The Church of England’s General Synod has called on the Government to introduce legislation requiring pornographic sites to use age verification systems preventing access by under 18s.
A girl looks at a mobile phone sitting down

A motion was passed encouraging quicker progress to be made in tightening up laws after previous attempts have stalled.

A large number of children and young people say they have viewed pornography, with one survey before lockdown showing 78 per cent of sixth formers in a school said they had seen porn in the last week, the synod heard.

Introducing the motion, the Revd Jo Winn-Smith (Guildford) said that age verification “ought to be a no-brainer.”

“This is an issue about which parents and children themselves are highly concerned,” she continued.

“Exposure to sexualised material is more likely to lead to young people engaging in more sexualised behaviour and to feel social pressure to have sex, and to think that they can and should have sex in these unhealthy ways and relationships.”

“Friends, there is a time for reasonable patience, and then there is principled frustration. The need to safeguard children and young people is something to unite around.

“Additionally, as parents, as communities, as churches and schools, we all have a part to play in seeking to support young people in their developing sexuality and as they start to experience romantic relationships.

“By engaging with them and teaching them and modelling to them healthy adult relationships, backed up by social structures like age-appropriate safeguards including this essential measure of age verification, we can help young people to develop and grow and flourish as they mature.”

Detrimental effects of pornography include the sexualising of young people, normalising sexual violence against girls and women, and creating a distorted view of what constitutes normal sexual relations.

While it is hoped the Online Safety Bill currently going through parliament will improve matters, it was noted that legislation introduced in 2018 targeting commercial pornography sites never came into effect, and that new laws had been proposed by David Cameron still earlier in 2013.

It was also noted that the industry has made progress in developing the necessary tools to verify age once required.

The motion, from the Guildford Diocesan Synod, also urged more social and educational programmes to increase awareness of the harms, including self-generated sexually explicit images.

A large number of synod members spoke to support the motion, including the Bishop of Guildford who paid tribute to a Deanery Synod member, Charleene Hollington, of Leatherhead Deanery, who first raised the motion.

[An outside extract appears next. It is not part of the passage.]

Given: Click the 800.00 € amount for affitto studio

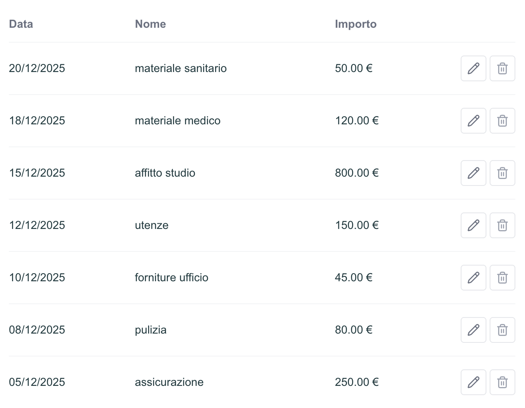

The Archbishop of York, Stephen Cottrell, supporting the motion, said that The Lords Spiritual were “taking great interest” in the issue of internet safety in the House of Lords, and that conversations with tech firms suggested that age verification systems were a workable possibility.

“The Internet is not a platform, it is a public space, where all the rights and norms you would expect in public should apply,” he said.

“It’s about making the internet safe by design. This can be done, but we need regulation, a code of practice and a code of conduct to make it happen.

“In the 1970s we quite famously put fluoride in the water supply because we knew it would be great for dental health. What we the Church need to be in the forefront of campaigning about is putting some fluoride in the internet!"

In a counted vote of the whole synod, there were 263 voting in favour, 2 against, and with 3 abstentions.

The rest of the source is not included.